GIVEN INSTRUCTION 1 ▸ In the film review, who plays Lord Tian Ji'an?

SELECTED EXTRACT ▸
- - - - -

The slight yet opaque plot concerns the titular Nie Yinniang (Shu Qi), stolen from her family as a child and moulded into the deadliest of killers. Her targets are corrupt officials, and she is now tasked with returning to the mainland district of Weibo, where she grew up, to murder Lord Tian Ji’an (Chang Chen), the cousin to whom she was once betrothed in an effort to stabilise relations between Weibo and the Imperial Court.

Shu cuts an imposing and altogether mesmerising figure clad all in black, but Hou resists treading the expected path of making her a kick-ass heroine intent on roaring and rampaging, a la Quentin Tarantino’s The Bride, Toshiya Fujita’s Lady Snowblood and many others. He instead opts to shoot action sequences with minimum fuss and maximum efficiency, the scuffles done and dusted before they’ve hardly began. Much of the ‘spectacle’ is glimpsed or suggested through the twangs of bowstrings, the thuds of arrows and the swishes of blades, though that which we do see is so skilfully choreographed as to indicate Hou might have thrilled viewers desiring extendedly kinetic set-pieces should he have wished to do so. But then the vital director of Millennium Mambo and Three Times (both also with Shu) was never going to adhere to the genre’s tried-and-tested rules or risk glamourising bloodshed.

Such obliqueness will no doubt frustrate many. Those who don’t feel cheated, however, can bathe not in blood but rather sublime formal rigour as Hou and his regular DoP Mark Lee Ping Bing serve up exquisite composition after exquisite composition. Certainly the most beautiful film in competition, The Assassin is the cooling, soothing filmic equivalent of slipping into a lake at dawn. Candles gleam. Silver tendrils of mist dance on water. Trees of the most brilliant green sway in wind. Blossoms tumble. Iridescent gowns and diaphanous curtains of heart-stopping effulgence shimmer and sashay.

All this aesthetic beauty, accompanied by the soft heartbeat of a drum or the delicate strum of a zither, is movie as meditation, making The Assassin unlike anything else at Cannes. It must surely feature among the prizes.

- - - - -

GIVEN INSTRUCTION 2 ▸ Rewrite the entries below, from the line containing "Where should I" through the end of the entries, as a Markdown table with the columns Row and Entry line, skipping blank lines and leaving out the pictures.

- - - - -

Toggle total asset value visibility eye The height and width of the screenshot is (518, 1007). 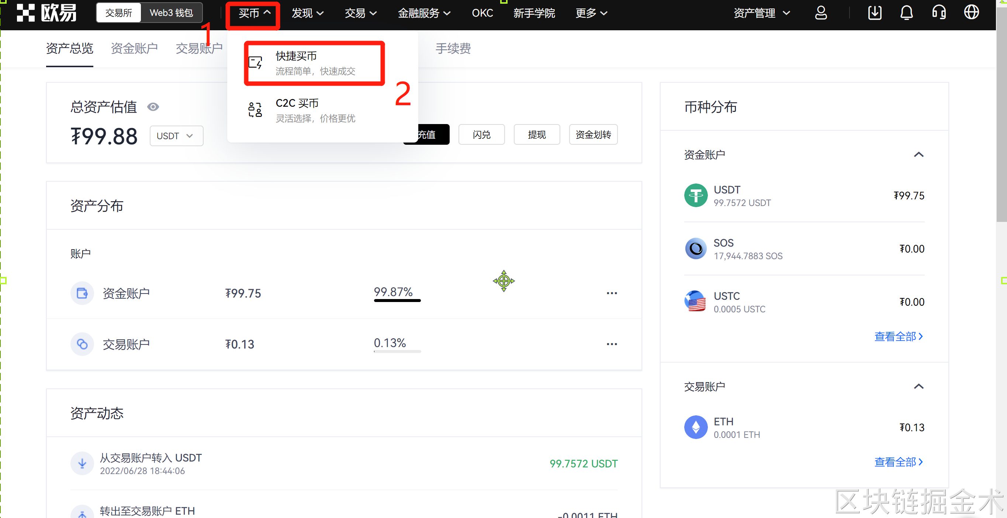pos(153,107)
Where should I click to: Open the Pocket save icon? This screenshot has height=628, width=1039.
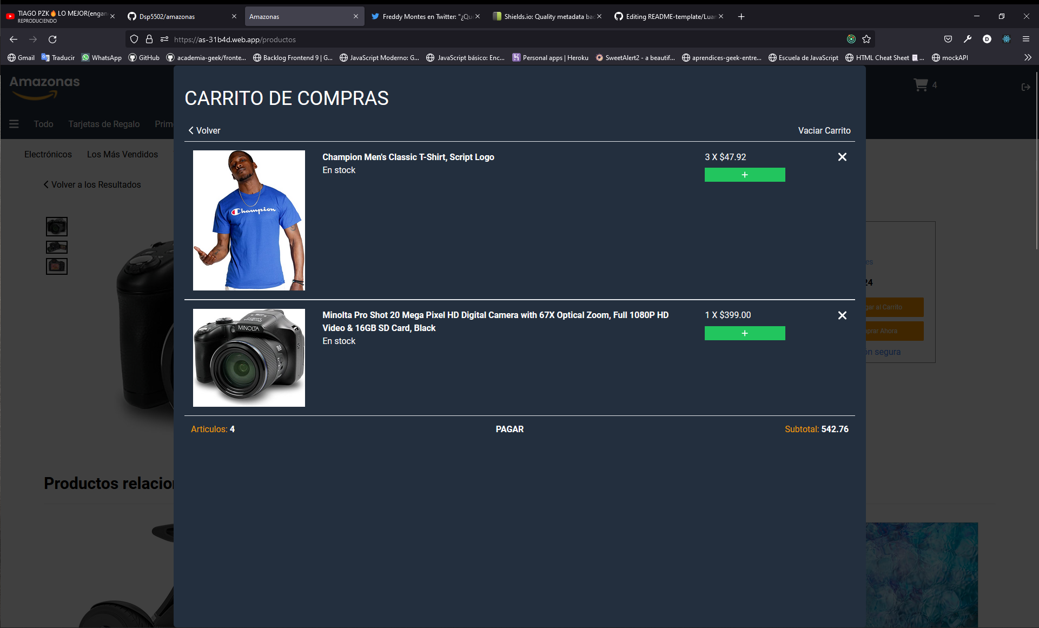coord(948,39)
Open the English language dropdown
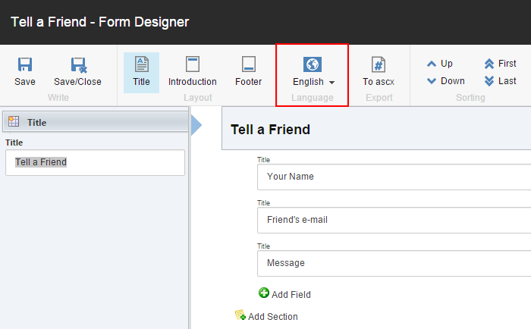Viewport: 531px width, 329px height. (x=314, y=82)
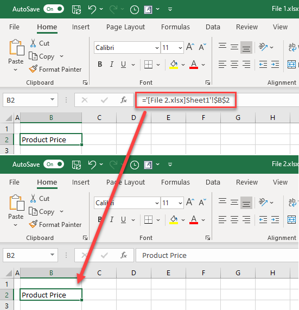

- - - - -

FULL ANSWER 1 ▸ Chang Chen

FULL ANSWER 2 ▸
| Row | Entry line |
|---|---|
| 1 | Where should I click to: Open the Pocket save icon? This screenshot has height=628, width=1039. |
| 2 | coord(948,39) |
| 3 | Open the English language dropdown |
| 4 | Viewport: 531px width, 329px height. (x=314, y=82) |